Multiple stimuli-switchable electrocatalysis and logic gates of rutin based on semi-interpenetrating polymer network hydrogel films

Abstract

Based on semi-interpenetrating polymer network (semi-IPN) hydrogel films, a multiple stimuli-responsive film system composed of poly(acrylic acid) (PAA) and N,N-diethyl acrylamide (DEA), designated as PAA–PDEA semi-IPN films, was realized on a glassy carbon (GC) electrode surface with a one-step polymerization method. Rutin (RT), an electroactive probe, displayed invertible pH-, thermo- and SO₄²⁻ concentration–sensitive cyclic voltammogram (CV) behaviors in the film system.

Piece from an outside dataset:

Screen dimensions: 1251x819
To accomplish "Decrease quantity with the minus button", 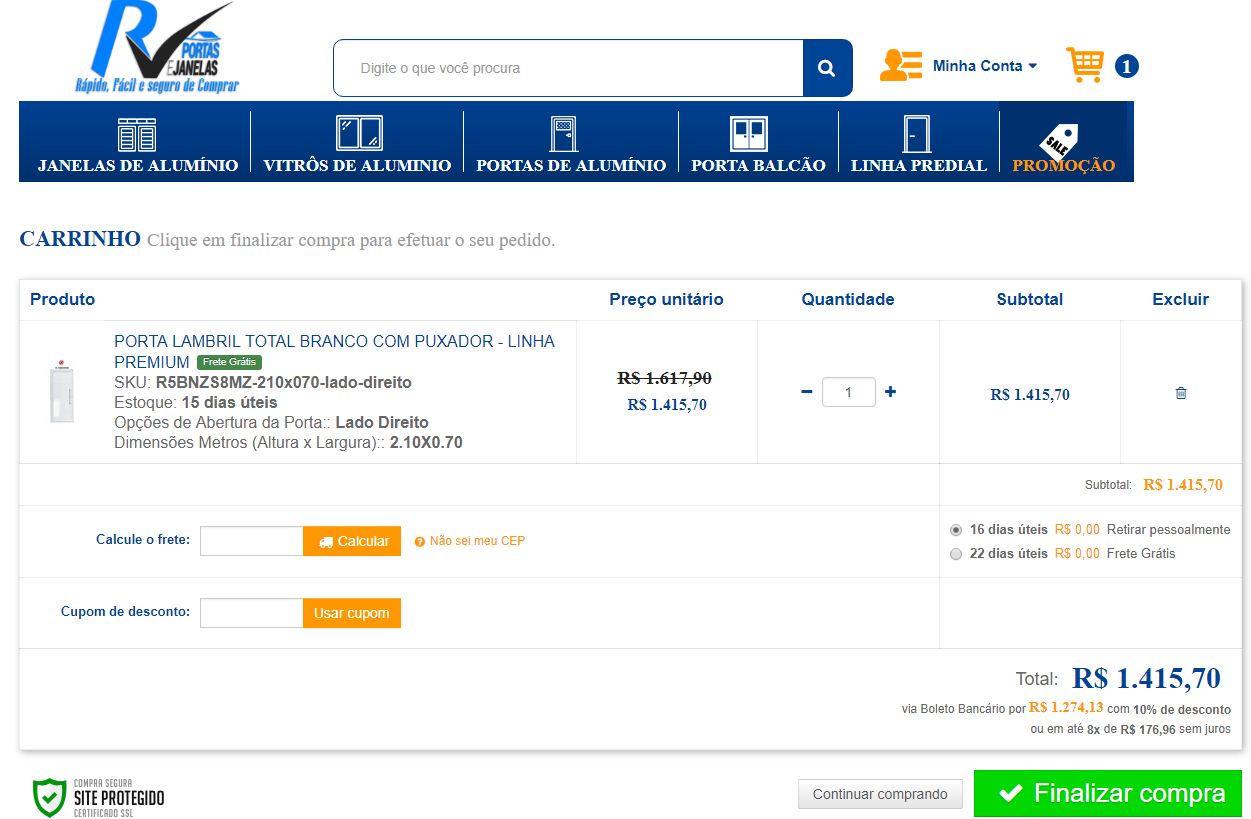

This multiply sensitive electrocatalysis of RT at the PAA–PDEA films was employed to further investigate the multiple stimuli-responsive ON–OFF behaviors of RT. The scanning electron microscopy (SEM) images and control experiments showed pH-sensitive ON–OFF properties of RT, which could be ascribed to the protonated/deprotonated carboxylic (–COOH) groups of the PAA component in different pH buffers and the properties of RT itself. However, the confirmation change or phase transition of the PDEA hydrogel film between the coil and globular states led to thermo- and SO₄²⁻ concentration–sensitive ON–OFF properties. According to these results, a 3-input/3-output logic gate and a 2-to-1 encoder were constructed successfully. This present system was fabricated for the first time, which may offer numerous possibilities for the design of new electrochemical drug sensors, drug-mimicking release processes and other medical applications. Furthermore, it also can contribute to the development of biomolecular or molecular computing.